The consensus is more or less a status quo with a democratic victory and large uncertain changes with the republic candidate in office. Honestly, I think it is too early to say what will be the policy changes as we hardly have any clue on specific policies apart from election promises. For example it is usually considered republican victory will be good for defense stocks. However if Mr Trump carries out his promise on cutting down on NATO, will that necessarily be the case? He promised to unwind trade agreements. But sure there will be something to replace it, will that be very different than the existing one, and will that have really any significant impact on trades, prices and job? Or may be you should buy Apple? - he is sure to threaten EU to withdraw the taxation case and make America great again! My personal take is Mr Trump promised things, but post election (if he wins) it will be hard to deliver on many of them except in a much run-down version. Hence in the base case, sooner than later, we focus back on things like earnings and economy and inflation once the initial reaction is over.
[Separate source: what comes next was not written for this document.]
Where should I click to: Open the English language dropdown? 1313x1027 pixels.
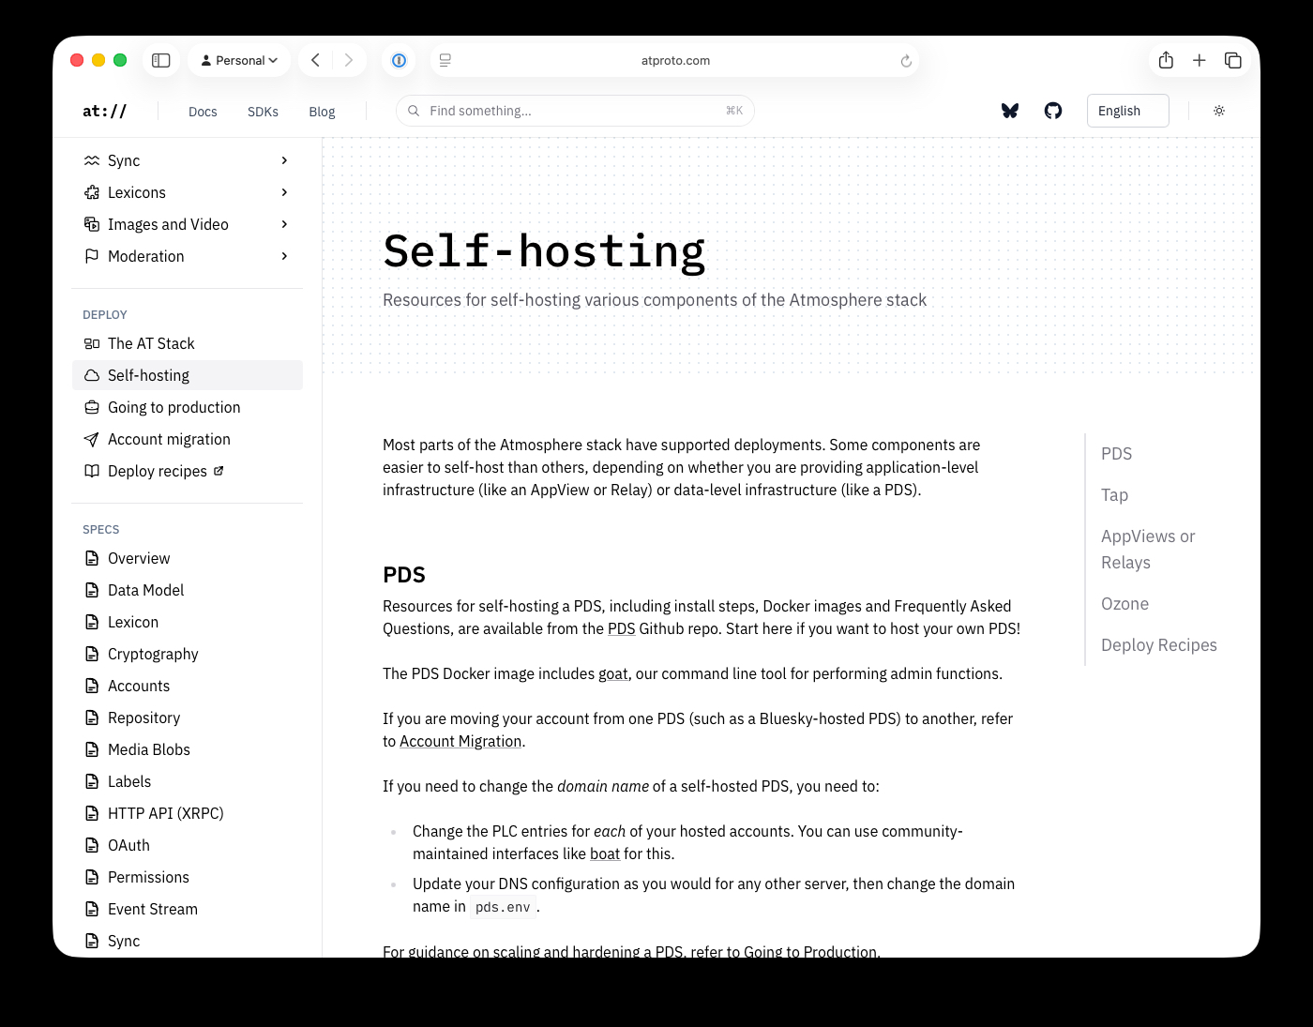(1127, 111)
However, the market is close to pricing in a crash scenario for an outcome favoring the republican candidate. The VIX (and volatility of VIX) are tad shy of last August peaks. The implied skew and (near-month) implied correlation in S&P 500 are racing sky-wards (and interestingly with a quite flat vol convexity, i.e. high skew and very low smile). There is a high amount of uncertainty. 

And if you are planning to take decision (being flat is one of them), I have already written about how to generally think about positioning under uncertainties before. If you are a hedger, you know what you need to do - that's quite it. And if you are a speculator, after all the analyses and mumbo-jumbo, basically you have to choose a side (rally or sell-off) and stick to it. And the only things that matter are:
  1. what is your expectation and how that looks from risk-reward already priced in the markets and 
  2. How to optimize your responses in case you are wrong.
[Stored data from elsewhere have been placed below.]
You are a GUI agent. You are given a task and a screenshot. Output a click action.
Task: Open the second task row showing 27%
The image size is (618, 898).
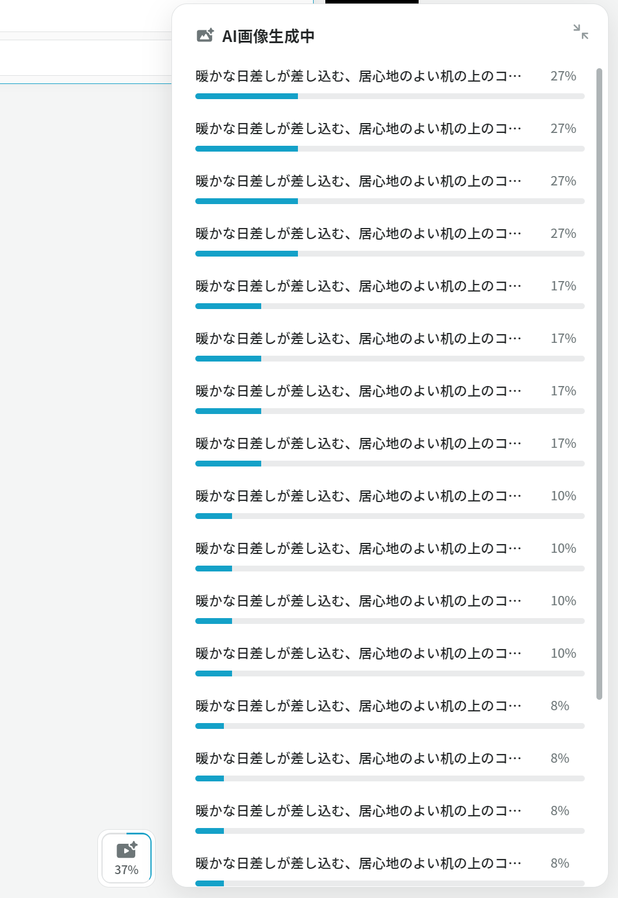point(389,137)
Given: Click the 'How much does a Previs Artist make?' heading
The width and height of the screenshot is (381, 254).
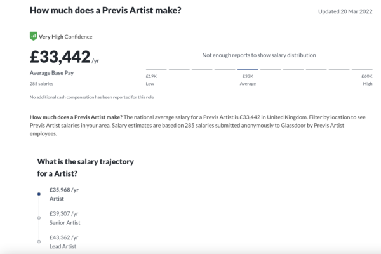Looking at the screenshot, I should point(105,10).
The first one is commonly understood. At present the markets are definitely pricing a large sell-off. This is in the background of decent economic news and improving global PMIs. Technically most markets across the globe has or on the verge of confirming a bearish signal (see chart above). The asymmetric pricing in the downside suggests there are large price move expected, but at the same time it makes the risk-reward unattractive compared to the upside. And based on the past history in S&P which has breached a technical support recently, the distribution of near term returns favors the upside statistically (albeit with a rather large uncertainty spread around that). The chart shows the historical price distribution after such technical breaches (categorized in to three types of technical formation - megaphone, triangle and channel, and whether the existing trend was ascending or descending, and also if the breach is of resistance (up) or support (down))1. We are in a down breach within an ascending megaphone (see the figure above).



As far as the second point is concerned, if you are positioning for downside and it turns out wrong, your responses are limited if you assume it will be a relief rally, (not a sustained one). Alternatively, if you are positioning for the upside and if you are wrong, you will have plenty of opportunities to react. We will sure enter a period of high volatility and there will be plenty of trading opportunities.
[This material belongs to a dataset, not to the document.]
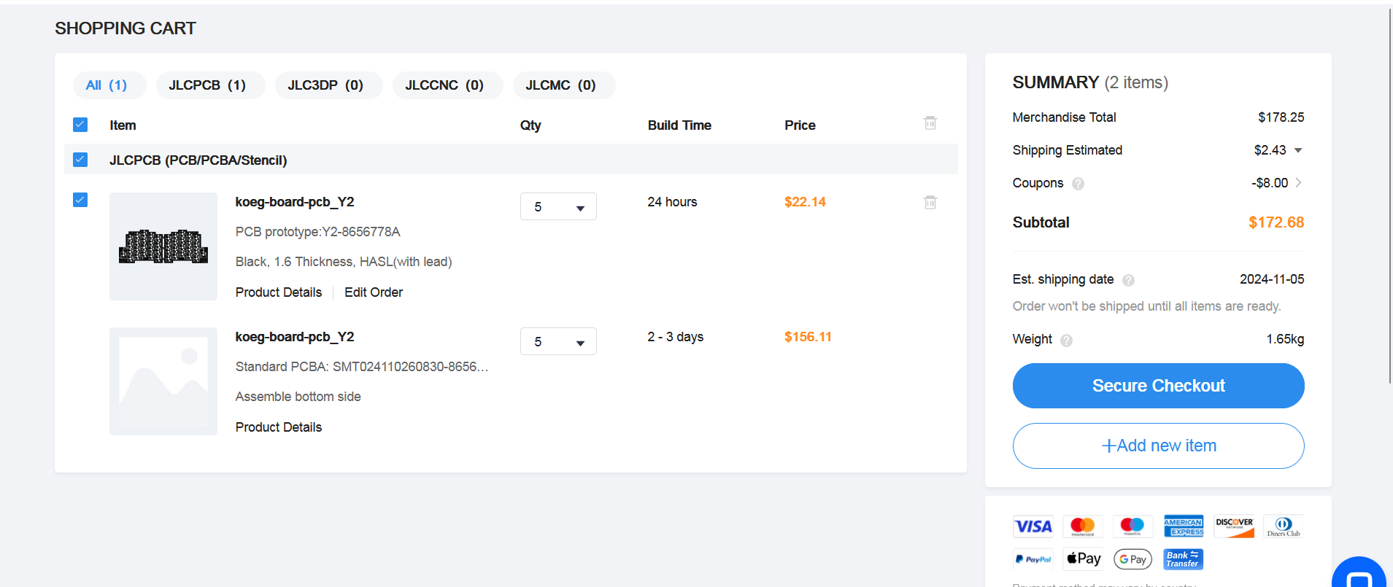This screenshot has width=1393, height=587.
Task: Click the Coupons help question icon
Action: click(x=1078, y=184)
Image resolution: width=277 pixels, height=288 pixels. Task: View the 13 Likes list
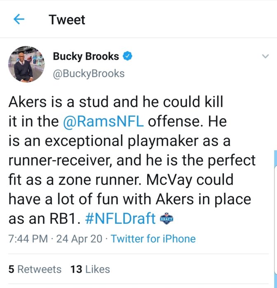click(90, 269)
So it appears purely based on the second criteria, a long risk positioning is preferred2. Of course this assumes the outcomes are fairly priced from criteria one and you do not have any strong view on either outcome.


Note: 1) This is based on systematic technical analysis, for details see here, for code page go here. You can select or de-select series on this interactive chart
2) this is not an investment or trading advice, do your own due diligence, form your own opinion. See the disclaimer page.

Tuesday, June 21, 2016

Markets : Brexit - Positioning Under Uncertainities

There are plenty of research notes and opinions around the possible outcome of and how best to position for Britain's upcoming EU referendum on Thursday. They vary from quite pessimistic to quite bullish on Sterling Pound and other risks assets. This piece does not intend to add to that crowd. I do not posses any special knowledge or skills to prognosticate a voting outcome. However, with that in mind, here are few points to note.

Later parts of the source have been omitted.